-------- Material supplied --------

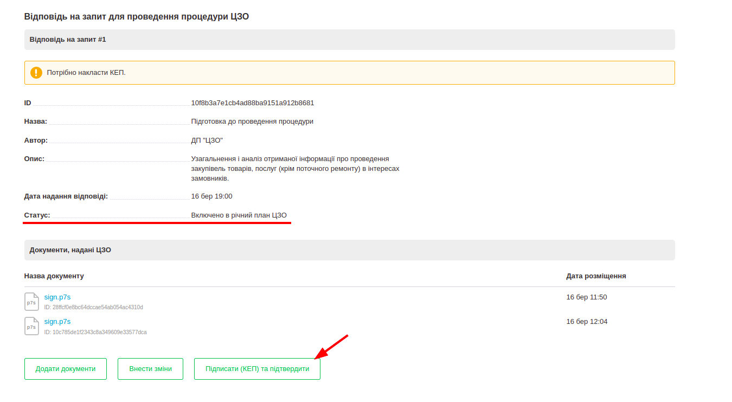732x402 pixels.
Task: Click the document ID starting with 28ffcf0e
Action: 94,308
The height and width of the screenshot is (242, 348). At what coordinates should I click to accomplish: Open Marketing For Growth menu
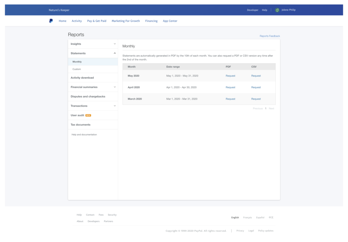coord(126,21)
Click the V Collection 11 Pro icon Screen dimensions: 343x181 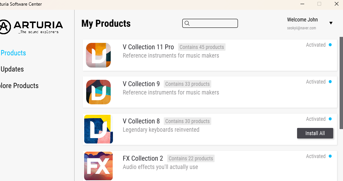point(98,55)
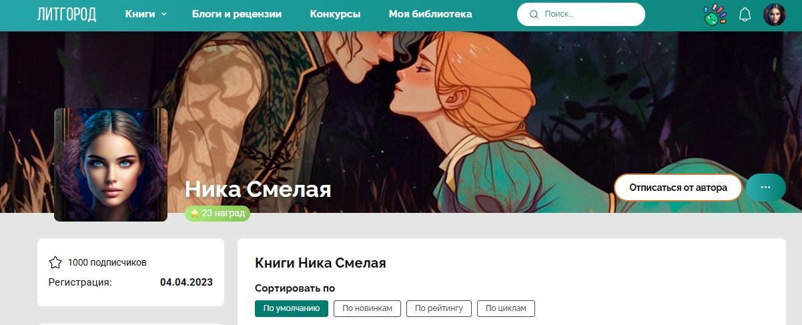Image resolution: width=802 pixels, height=325 pixels.
Task: Select the По умолчанию sort option
Action: pyautogui.click(x=292, y=308)
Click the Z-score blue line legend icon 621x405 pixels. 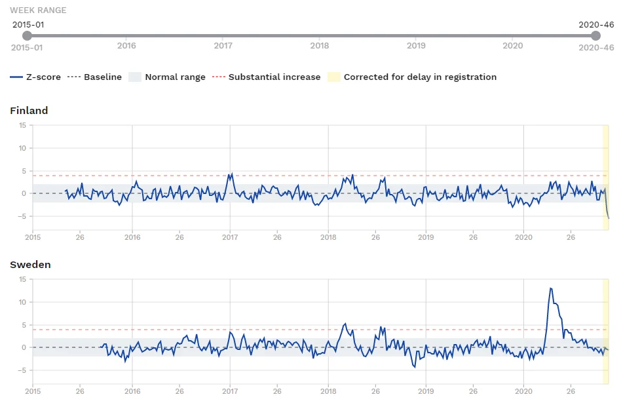[16, 77]
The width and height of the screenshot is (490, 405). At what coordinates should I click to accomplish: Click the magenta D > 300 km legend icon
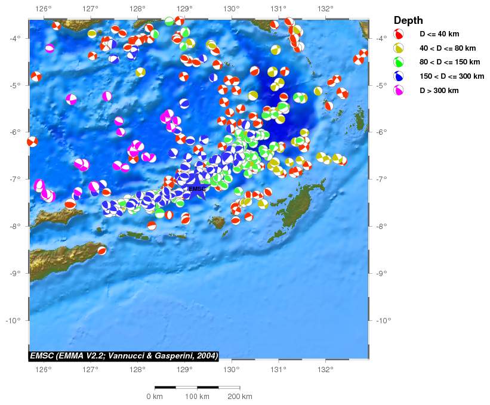pyautogui.click(x=399, y=91)
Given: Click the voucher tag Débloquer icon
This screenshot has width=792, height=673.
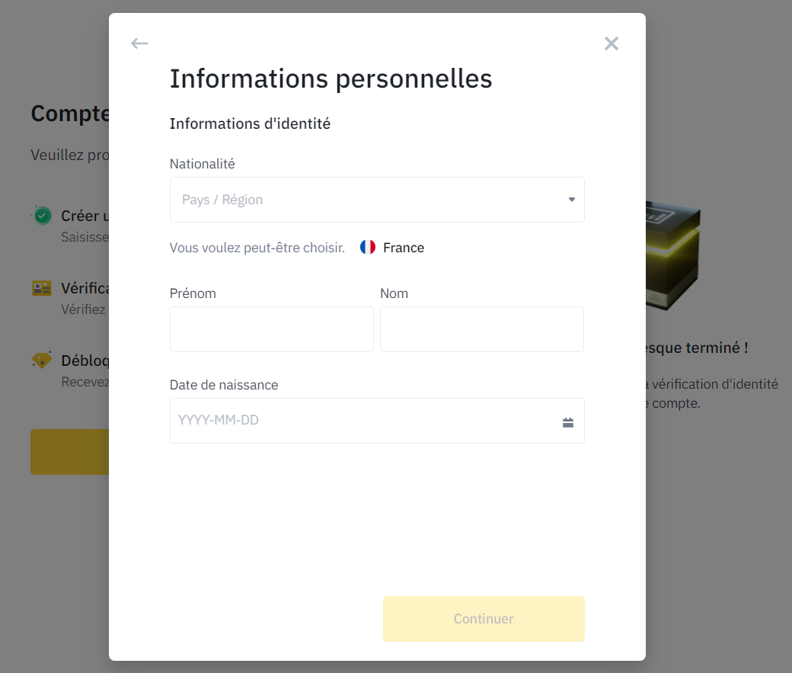Looking at the screenshot, I should 42,360.
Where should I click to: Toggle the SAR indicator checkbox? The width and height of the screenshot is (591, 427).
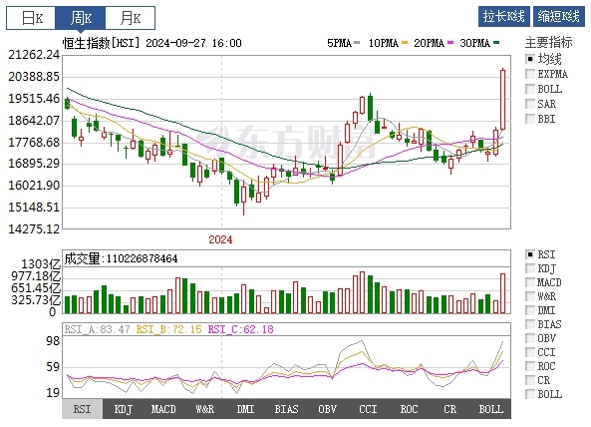pyautogui.click(x=530, y=104)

--------

» **What to do**:
Would you retype the lines from the line containing "Given: Click the voucher tag Débloquer icon" to the final line of the entries above, exactly as given and without pictures?

» **Answer to the exercise**:
Given: Click the voucher tag Débloquer icon
This screenshot has width=792, height=673.
Looking at the screenshot, I should 42,360.
Where should I click to: Toggle the SAR indicator checkbox? The width and height of the screenshot is (591, 427).
pyautogui.click(x=530, y=104)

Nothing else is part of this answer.